== Saved entries ==
---

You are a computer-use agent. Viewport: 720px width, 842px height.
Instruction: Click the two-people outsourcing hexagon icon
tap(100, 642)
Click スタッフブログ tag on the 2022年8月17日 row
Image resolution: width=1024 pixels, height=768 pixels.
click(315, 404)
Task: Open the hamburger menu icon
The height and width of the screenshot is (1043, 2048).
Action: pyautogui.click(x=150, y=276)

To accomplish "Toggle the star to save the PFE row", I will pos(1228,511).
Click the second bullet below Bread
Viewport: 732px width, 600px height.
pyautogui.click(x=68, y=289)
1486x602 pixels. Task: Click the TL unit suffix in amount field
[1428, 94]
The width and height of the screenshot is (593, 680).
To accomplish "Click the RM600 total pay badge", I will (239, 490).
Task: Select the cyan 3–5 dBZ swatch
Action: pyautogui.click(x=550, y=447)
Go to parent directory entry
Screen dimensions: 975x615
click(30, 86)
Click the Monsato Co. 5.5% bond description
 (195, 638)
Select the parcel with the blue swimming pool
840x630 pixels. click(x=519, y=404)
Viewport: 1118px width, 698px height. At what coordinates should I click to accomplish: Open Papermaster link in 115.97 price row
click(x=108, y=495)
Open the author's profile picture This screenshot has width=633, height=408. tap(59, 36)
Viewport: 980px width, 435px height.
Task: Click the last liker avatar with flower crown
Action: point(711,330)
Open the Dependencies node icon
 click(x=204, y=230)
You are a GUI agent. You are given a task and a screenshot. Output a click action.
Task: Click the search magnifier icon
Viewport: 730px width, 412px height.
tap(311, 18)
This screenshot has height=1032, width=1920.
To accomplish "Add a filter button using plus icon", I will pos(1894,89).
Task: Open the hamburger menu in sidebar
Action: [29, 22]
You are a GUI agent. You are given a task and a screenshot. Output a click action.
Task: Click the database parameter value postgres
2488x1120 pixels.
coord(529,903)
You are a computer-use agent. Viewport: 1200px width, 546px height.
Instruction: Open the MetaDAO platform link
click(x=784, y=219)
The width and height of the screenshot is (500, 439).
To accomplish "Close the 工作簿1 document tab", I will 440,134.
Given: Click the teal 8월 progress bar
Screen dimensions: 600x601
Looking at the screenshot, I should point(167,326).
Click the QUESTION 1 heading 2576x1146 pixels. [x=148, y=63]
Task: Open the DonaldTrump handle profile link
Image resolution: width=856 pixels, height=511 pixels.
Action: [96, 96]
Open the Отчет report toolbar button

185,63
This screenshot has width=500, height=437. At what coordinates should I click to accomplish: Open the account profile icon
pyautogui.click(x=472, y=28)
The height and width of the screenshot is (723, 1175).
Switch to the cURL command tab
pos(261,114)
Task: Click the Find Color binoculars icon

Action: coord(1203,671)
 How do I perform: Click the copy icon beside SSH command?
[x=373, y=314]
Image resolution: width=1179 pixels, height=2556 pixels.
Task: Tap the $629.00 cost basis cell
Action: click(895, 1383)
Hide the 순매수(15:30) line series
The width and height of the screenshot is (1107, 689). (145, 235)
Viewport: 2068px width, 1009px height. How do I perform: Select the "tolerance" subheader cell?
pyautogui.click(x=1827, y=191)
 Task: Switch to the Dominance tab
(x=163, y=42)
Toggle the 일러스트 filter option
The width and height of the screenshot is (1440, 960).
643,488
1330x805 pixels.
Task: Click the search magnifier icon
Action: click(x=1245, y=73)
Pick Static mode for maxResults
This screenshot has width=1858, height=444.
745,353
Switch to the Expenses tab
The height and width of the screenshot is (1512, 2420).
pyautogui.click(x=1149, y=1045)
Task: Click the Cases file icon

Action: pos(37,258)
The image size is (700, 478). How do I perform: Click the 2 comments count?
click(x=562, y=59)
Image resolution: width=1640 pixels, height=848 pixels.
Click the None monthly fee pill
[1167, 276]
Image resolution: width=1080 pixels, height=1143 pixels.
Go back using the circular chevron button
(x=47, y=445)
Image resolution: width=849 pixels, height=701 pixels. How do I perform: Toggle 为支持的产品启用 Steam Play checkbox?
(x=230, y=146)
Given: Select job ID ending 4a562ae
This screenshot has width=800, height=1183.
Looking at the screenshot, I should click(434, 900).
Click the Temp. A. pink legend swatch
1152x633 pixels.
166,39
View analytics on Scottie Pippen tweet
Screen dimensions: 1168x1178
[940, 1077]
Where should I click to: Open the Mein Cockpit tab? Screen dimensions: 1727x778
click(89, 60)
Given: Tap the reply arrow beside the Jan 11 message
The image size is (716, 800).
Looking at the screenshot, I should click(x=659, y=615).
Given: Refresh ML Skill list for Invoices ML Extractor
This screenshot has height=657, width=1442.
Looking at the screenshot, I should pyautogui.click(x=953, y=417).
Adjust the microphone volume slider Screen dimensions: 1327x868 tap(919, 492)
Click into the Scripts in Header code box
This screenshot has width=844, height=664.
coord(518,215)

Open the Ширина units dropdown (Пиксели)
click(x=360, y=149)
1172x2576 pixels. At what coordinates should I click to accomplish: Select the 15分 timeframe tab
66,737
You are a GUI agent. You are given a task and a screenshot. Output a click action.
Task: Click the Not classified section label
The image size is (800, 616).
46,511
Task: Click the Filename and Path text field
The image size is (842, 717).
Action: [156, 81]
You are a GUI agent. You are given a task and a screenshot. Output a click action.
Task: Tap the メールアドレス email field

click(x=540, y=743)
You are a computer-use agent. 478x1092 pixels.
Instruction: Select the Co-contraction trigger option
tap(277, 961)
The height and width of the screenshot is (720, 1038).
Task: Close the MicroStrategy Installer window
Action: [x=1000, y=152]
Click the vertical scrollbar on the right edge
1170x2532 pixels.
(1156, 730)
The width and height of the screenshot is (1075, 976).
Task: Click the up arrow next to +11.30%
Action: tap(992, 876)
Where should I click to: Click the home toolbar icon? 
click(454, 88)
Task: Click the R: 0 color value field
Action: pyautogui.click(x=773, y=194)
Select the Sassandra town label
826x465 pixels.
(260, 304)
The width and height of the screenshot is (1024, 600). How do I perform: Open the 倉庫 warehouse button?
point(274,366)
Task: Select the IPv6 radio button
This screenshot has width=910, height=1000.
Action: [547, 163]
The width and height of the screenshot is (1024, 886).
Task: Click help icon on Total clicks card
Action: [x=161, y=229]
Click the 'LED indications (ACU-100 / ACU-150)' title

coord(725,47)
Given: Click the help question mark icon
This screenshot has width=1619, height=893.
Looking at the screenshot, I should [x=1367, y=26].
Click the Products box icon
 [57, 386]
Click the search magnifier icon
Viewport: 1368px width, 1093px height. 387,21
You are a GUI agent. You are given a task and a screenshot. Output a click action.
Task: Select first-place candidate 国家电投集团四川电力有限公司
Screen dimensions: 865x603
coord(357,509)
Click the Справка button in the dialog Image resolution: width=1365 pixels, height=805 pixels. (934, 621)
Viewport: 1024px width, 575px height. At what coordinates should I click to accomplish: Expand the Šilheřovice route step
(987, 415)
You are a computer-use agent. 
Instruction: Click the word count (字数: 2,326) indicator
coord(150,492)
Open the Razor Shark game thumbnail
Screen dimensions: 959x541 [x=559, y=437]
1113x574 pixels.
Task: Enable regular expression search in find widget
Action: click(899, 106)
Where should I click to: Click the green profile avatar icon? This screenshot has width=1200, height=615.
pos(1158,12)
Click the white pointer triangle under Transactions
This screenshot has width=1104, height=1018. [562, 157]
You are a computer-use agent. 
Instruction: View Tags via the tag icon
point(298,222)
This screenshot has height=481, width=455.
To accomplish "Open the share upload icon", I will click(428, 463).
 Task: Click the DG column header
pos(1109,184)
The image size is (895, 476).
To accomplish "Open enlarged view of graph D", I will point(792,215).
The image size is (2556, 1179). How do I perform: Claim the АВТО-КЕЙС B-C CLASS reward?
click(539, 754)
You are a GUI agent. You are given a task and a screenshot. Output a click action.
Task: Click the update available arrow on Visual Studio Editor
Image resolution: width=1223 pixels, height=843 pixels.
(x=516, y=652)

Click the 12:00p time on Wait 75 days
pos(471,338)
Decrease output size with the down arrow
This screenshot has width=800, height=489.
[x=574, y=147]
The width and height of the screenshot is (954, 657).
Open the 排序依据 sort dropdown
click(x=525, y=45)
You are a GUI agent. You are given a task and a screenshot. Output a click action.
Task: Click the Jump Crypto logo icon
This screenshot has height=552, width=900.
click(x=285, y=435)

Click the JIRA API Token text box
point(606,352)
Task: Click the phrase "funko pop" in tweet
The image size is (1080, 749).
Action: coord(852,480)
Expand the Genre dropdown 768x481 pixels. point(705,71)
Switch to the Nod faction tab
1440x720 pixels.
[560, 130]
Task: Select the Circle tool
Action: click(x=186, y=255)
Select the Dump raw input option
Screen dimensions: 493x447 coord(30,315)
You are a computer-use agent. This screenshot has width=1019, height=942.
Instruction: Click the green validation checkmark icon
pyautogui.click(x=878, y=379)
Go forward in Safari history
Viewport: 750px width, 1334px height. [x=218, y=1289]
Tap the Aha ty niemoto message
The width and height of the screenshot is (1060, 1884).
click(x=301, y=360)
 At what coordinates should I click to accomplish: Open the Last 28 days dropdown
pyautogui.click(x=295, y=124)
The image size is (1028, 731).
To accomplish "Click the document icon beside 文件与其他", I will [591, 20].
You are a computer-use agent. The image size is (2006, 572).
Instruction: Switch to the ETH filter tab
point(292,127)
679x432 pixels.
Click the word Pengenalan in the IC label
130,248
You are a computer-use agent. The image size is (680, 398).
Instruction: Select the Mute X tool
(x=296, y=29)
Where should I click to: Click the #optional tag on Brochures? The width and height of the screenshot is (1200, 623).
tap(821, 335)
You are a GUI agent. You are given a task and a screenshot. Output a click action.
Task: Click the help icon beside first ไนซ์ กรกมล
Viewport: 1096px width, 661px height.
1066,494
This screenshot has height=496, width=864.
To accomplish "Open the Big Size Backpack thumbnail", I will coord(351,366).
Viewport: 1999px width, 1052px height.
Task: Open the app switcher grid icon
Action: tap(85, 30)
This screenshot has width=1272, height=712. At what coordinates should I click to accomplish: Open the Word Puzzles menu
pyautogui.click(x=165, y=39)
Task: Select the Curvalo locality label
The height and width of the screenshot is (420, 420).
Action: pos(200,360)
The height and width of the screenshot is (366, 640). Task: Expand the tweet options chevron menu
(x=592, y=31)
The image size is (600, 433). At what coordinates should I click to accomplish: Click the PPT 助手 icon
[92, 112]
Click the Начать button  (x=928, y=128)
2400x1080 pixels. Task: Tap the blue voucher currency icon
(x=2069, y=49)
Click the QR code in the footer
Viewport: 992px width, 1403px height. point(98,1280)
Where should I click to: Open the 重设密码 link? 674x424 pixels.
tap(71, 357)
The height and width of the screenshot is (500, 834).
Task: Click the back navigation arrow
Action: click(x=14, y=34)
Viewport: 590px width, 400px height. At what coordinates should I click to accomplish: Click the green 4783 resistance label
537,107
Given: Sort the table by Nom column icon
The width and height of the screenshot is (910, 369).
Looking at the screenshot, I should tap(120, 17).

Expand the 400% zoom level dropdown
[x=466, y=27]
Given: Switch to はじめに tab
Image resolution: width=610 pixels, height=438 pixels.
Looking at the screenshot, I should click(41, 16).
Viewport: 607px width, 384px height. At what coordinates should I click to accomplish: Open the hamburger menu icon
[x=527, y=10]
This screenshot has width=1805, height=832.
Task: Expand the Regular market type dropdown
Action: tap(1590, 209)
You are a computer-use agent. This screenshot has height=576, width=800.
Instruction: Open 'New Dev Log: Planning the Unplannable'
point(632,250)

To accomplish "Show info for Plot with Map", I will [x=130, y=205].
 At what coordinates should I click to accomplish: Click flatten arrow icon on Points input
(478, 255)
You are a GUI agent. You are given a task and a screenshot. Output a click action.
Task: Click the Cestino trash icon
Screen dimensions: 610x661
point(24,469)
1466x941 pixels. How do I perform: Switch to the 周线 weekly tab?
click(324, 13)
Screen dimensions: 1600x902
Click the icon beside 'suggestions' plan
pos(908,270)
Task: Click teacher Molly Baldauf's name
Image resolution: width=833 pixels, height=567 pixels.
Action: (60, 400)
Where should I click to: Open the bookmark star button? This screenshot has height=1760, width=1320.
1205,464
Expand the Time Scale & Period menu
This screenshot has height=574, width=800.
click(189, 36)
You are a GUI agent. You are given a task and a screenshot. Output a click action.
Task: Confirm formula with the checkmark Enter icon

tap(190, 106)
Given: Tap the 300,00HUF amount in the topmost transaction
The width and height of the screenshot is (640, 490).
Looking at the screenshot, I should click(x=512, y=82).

---

Take the entries above and return only the lines from the one with "Viewport: 2068px width, 1009px" to the one with "Toggle the 일러스트 filter option", both included, unchanged.

== Problem solution ==
Viewport: 2068px width, 1009px height. How do I perform: Select the "tolerance" subheader cell?
pyautogui.click(x=1827, y=191)
 Task: Switch to the Dominance tab
(x=163, y=42)
Toggle the 일러스트 filter option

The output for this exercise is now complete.